Christine Real de Azua, spokeswoman for the American Wind Energy Association, said the three proposals in New Jersey were "a strong response. Obviously, there's growing interest in developing wind."
Last year, she said, new wind farms on land accounted for 30 percent of all new generating capacity in the country.
Although Europe has more than two dozen offshore wind farms, none are close to going online in the United States. In addition to Delaware, proposals are moving forward in Massachusetts and Texas, among other states.
Costs and opposition from seashore residents have been major hurdles. Projects in federal waters - more than three miles offshore, which would be the case in New Jersey - face temporary difficulties because federal regulations are still being developed.
And many offshore projects are incorporating new turbine technology instead of taking onshore technology and conditioning it for the marine environment, said Greg Watson, senior adviser for clean-energy technology with the Massachusetts Office of Energy and Environmental Affairs.
In the New Jersey proposals, plants would be placed within a study area off the coastline specified by the utility commission:
PSEG wants to build 96 turbines 16 miles out and is looking at new technology that would allow them to be that far offshore and constructed at a lower cost, spokesman Paul Rosengren said.
Bluewater is proposing 116 turbines about 151/2 miles southeast of Atlantic City. Massive poles would be sunk 90 feet into the ocean floor, then extend through the water and 256 feet into the air, topped by 150-foot-long blades.

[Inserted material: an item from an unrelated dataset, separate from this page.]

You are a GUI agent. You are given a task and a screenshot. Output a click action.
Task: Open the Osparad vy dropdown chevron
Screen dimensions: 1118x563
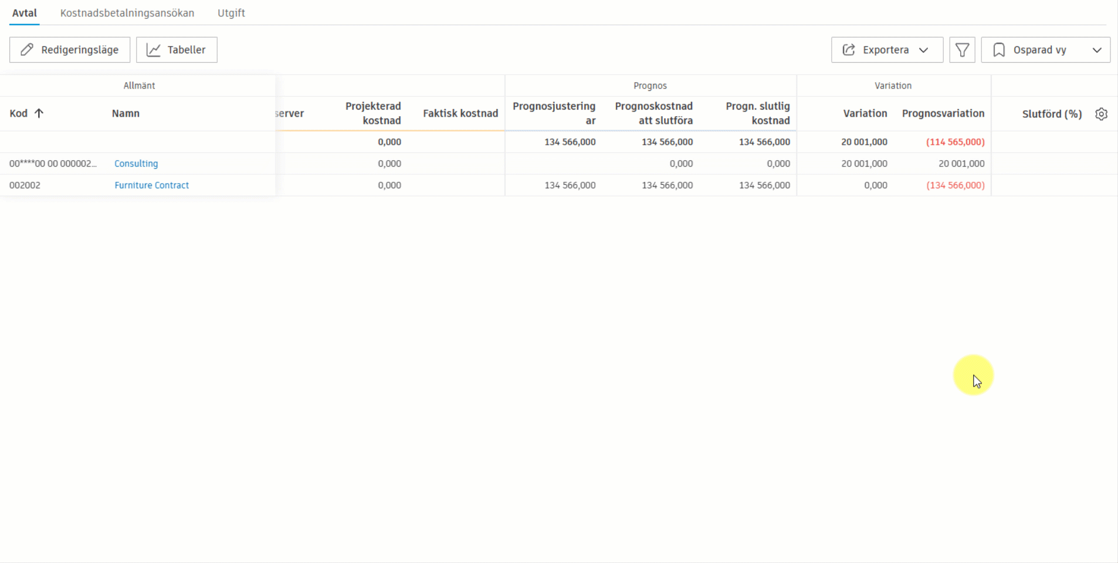point(1097,50)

Lanard said his company's experience suggested that they would be popular with tour boats. "People are going to be going out for picnics," he said.

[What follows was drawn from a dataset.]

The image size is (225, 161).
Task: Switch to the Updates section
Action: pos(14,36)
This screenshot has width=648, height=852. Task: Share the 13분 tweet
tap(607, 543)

Fishermen's Energy has proposed building 74 turbines in two stages - eight about three miles off Atlantic City, then the rest about six or seven miles out.

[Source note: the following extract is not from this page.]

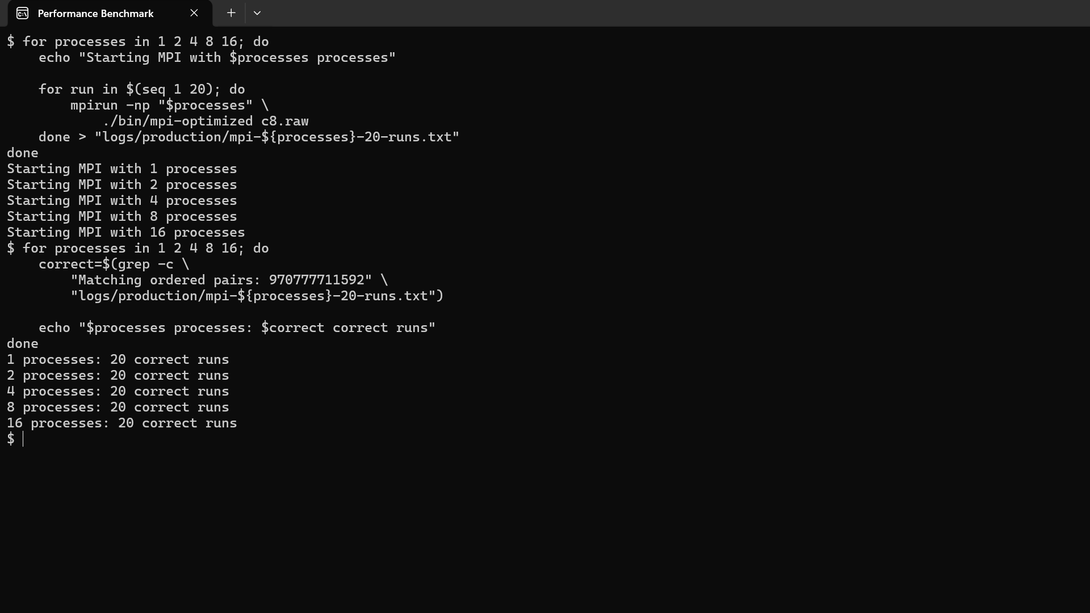Click the 'Starting MPI with 2 processes' output

pos(122,185)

Fishermen's president Daniel Cohen, who also is president of the sea-scallop harvesting company Atlantic Capes Fisheries, noted that the U.S. fishing industry had historically opposed offshore wind because of the potentially harm to fishing.
But gradually, opinion has changed. Members of the consortium include owners of boats and commercial docks all along New Jersey's coast.
"We have chosen to treat offshore energy as an opportunity rather than a threat," Cohen said in a statement. He said the group was in a unique position "to harvest the sea for energy and fish, side by side, in an environmentally acceptable manner."
Jeff Tittel, director of the Sierra Club of New Jersey, said his group supported offshore wind power. "It's the first step to really implementing the governor's global-warming initiative."
Matt Elliott, clean-energy advocate for Environment New Jersey, said he was pleased the state had "interested developers who are aggressively thinking about how to move forward with wind power. . . . I can't wait to see them start construction."
It may be a while. Doyal Siddell, spokesman for the Board of Public Utilities, said the evaluation committee would hold its initial meeting within the next two weeks. But he declined to speculate on a timeline, give details of the three proposals, or even confirm that they had been received.